I have a question

1. Jan 27, 2008

zdream8

I was wondering how to prove the problem about an expanding black body.
There is a black body at a given temperature. All lengths are expanded by a factor of 2. Then it should still be a black body, but at a lower temperature.
I understand why this should happen, but I was wondering if anyone could show me how the proof works.
I found the equation for energy density

I(\lambda,T) =\frac{2 hc^2}{\lambda^5}\frac{1}{ e^{\frac{hc}{\lambda kT}}-1}
.
(sorry, I just copied it and that looks bad, but it's easy to find online)

but I wasn't really sure what to do with it.

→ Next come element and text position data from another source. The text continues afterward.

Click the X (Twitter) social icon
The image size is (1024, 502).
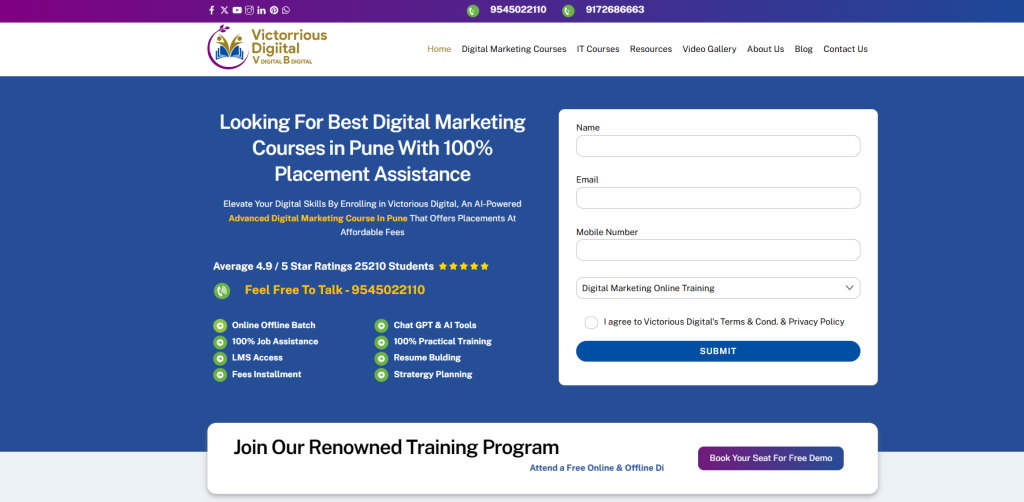tap(224, 10)
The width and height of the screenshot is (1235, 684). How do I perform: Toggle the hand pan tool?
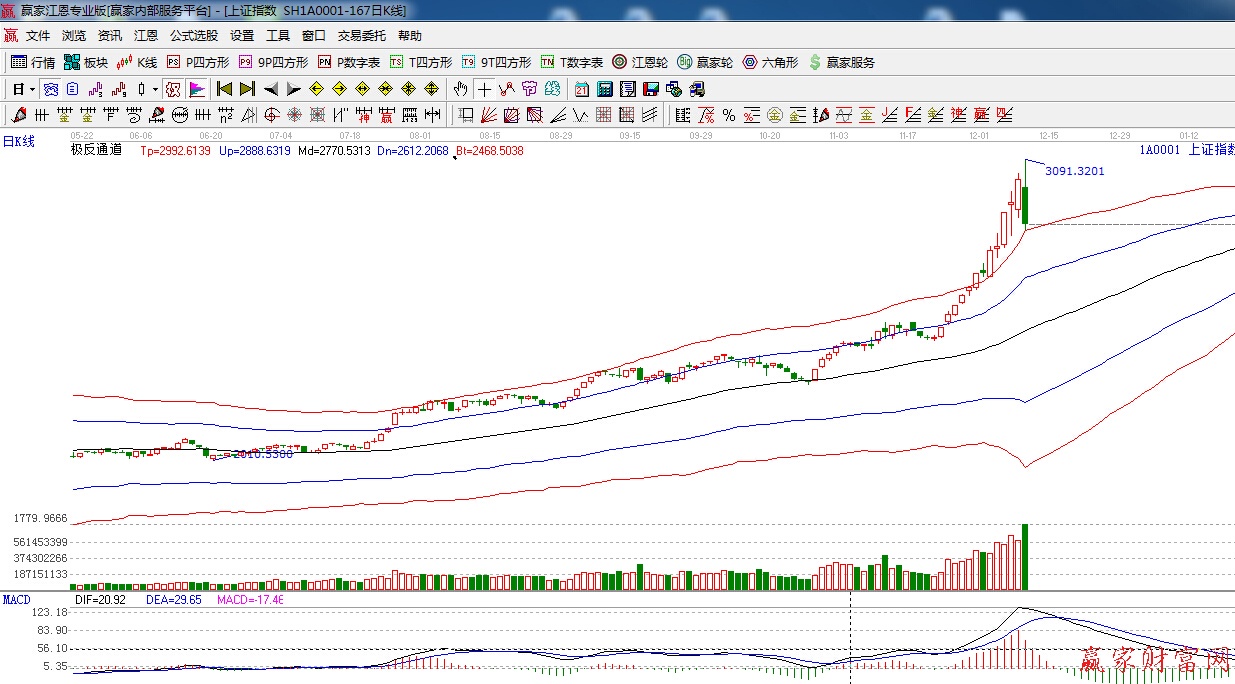[x=460, y=89]
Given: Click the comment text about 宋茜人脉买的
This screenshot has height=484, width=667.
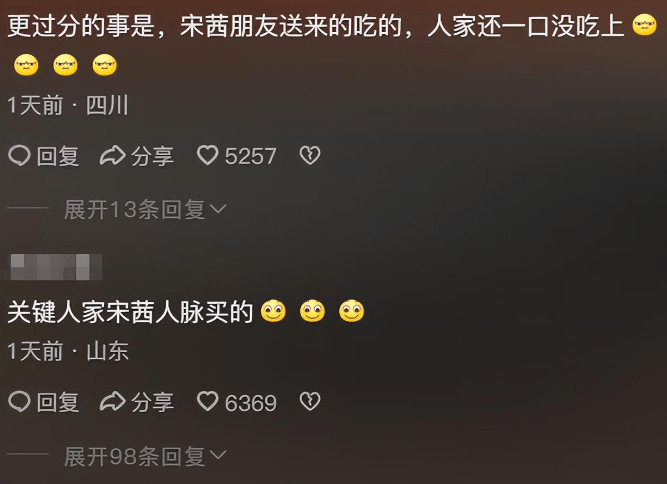Looking at the screenshot, I should click(130, 312).
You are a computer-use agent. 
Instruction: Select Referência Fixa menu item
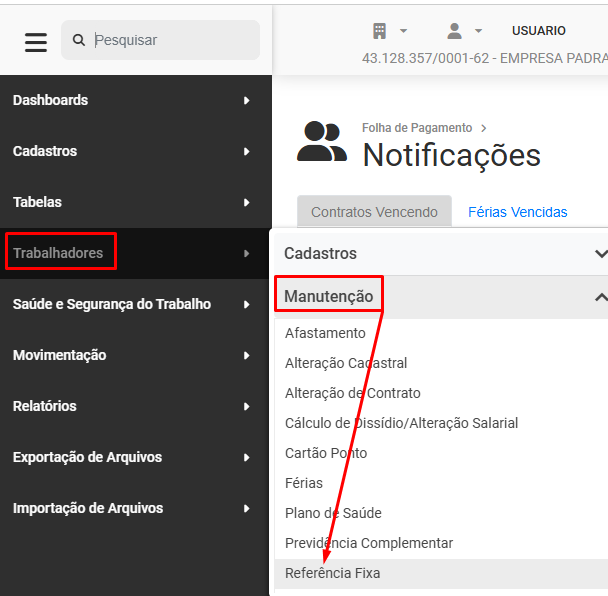pos(332,573)
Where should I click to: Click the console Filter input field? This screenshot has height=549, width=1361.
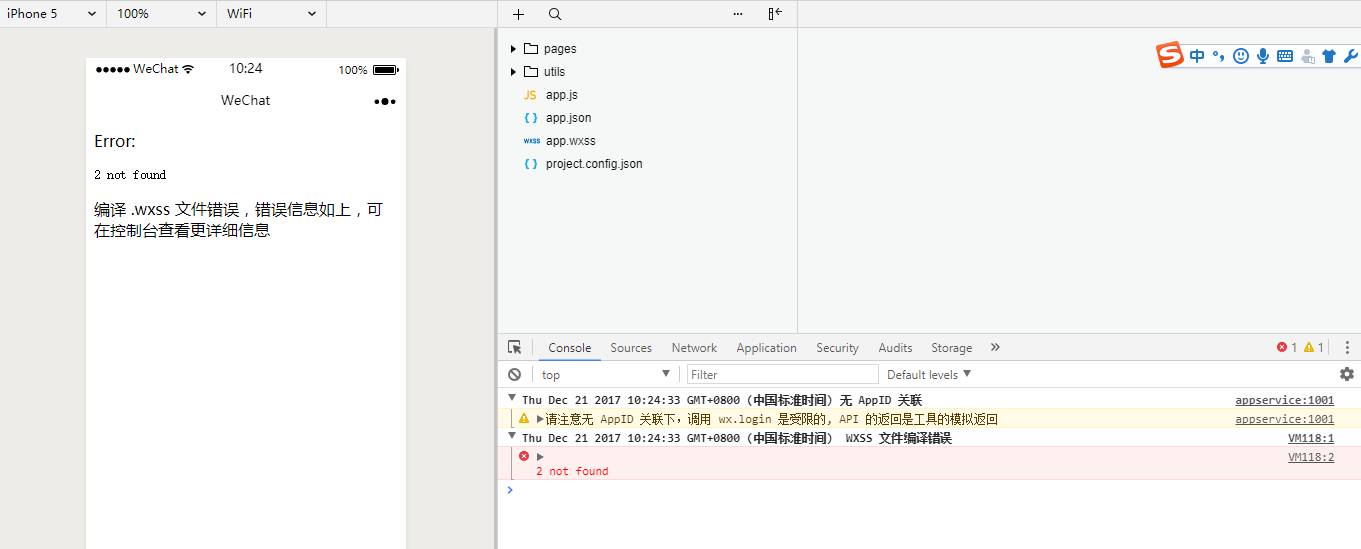coord(782,375)
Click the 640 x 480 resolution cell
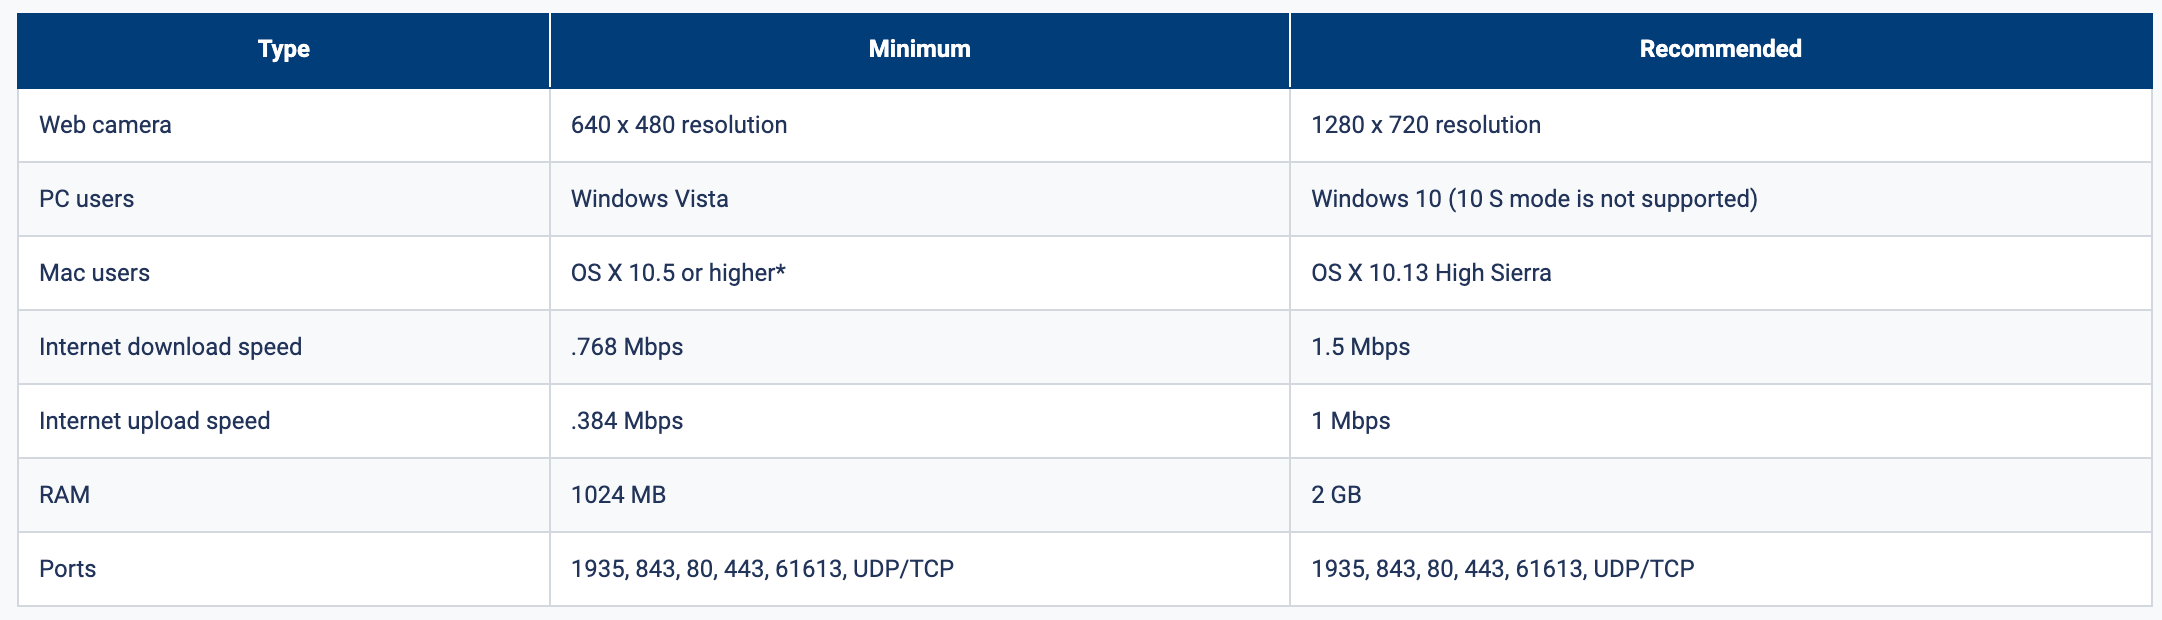 [678, 125]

The wavelengths are obviously going to increase and the photon density is going to go down by appropriate factors...I'm just not sure how it all fits together.
Thanks. :)

Last edited by a moderator: Jan 28, 2008
2. Jan 27, 2008

Staff: Mentor

When one says, expand, does one infer work. Only if a hot body expands and exerts a force over a distance, i.e. does work, would it cool.

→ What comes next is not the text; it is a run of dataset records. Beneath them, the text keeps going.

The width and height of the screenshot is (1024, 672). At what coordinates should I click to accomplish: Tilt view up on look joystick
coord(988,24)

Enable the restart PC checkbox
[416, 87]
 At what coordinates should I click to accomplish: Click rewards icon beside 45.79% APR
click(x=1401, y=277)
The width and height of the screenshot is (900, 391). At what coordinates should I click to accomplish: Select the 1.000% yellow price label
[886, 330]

If the blackbody simply expands, without doing work, it remains at temperature, but the heat flux per unit surface area decreases, i.e. the number of photons per unit area decreases.

3. Jan 27, 2008

zdream8

This was brought up in context of the expanding universe, I forgot to mention.
And like I said, I realize that it makes sense, I just need help manipulating the equation and mathematically representing the concepts to do a semi-formal proof.
Thanks. :)

4. Jan 28, 2008

marcus

Just to get a bit more definite, since it about an expanding universe, suppose we picture something concrete like a volume V of space with a lot of photons in it, with blackbody temp T

so now suppose distances double

the new volume is 8V

and it contains the same number of photons as before but their wavelengths have all doubled so they represent only half as much energy

so the new energy density is 1/16 of the old.

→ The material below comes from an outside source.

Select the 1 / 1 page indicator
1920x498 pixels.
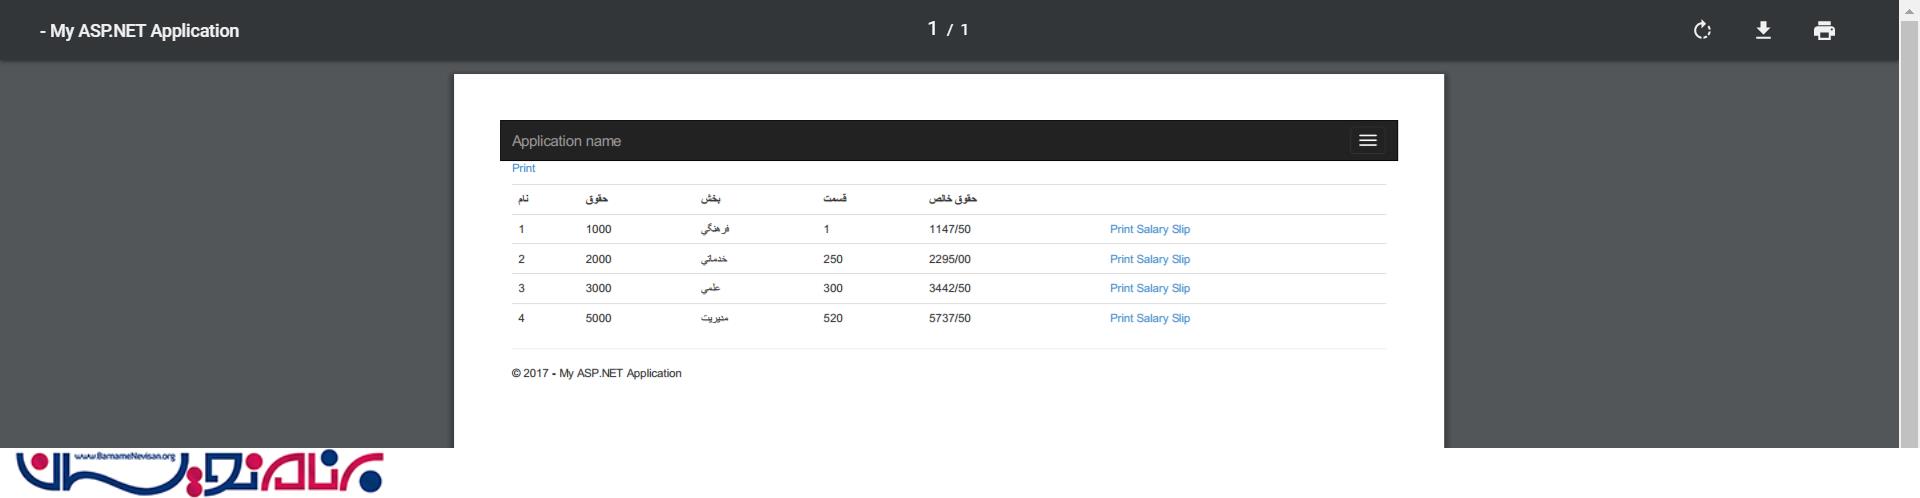pyautogui.click(x=947, y=29)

that means the temperature is now T/2 (use the energy density form of the fourthpower Stefan Boltzmann Law)

IS THIS WHAT YOU HAD IN MIND? because if so it is very easy to write down the equations that go along with it

5. Jan 28, 2008

zdream8

Yes, that's basically what I'm talking about, thanks. But in writing the final equation, then the energy density would equal (1/16)*the original equation? And the T in the final equation would be (T/2)? (Is that correct?) Would that be all the changes? This is where I get confused...because then shouldn't the lambdas be 2*lambda? But this makes the end factor different. Could you show me how the equations work? Sorry, it seems really simple, but I'm stuck on something.
And also, based on it being in the same form, is it implied that it remains a black body? I understand physically that nothing in expansion alone would change any proportions, so it would remain a black body, but I don't know if that's "good enough" with the math.
Thanks again.

Last edited: Jan 29, 2008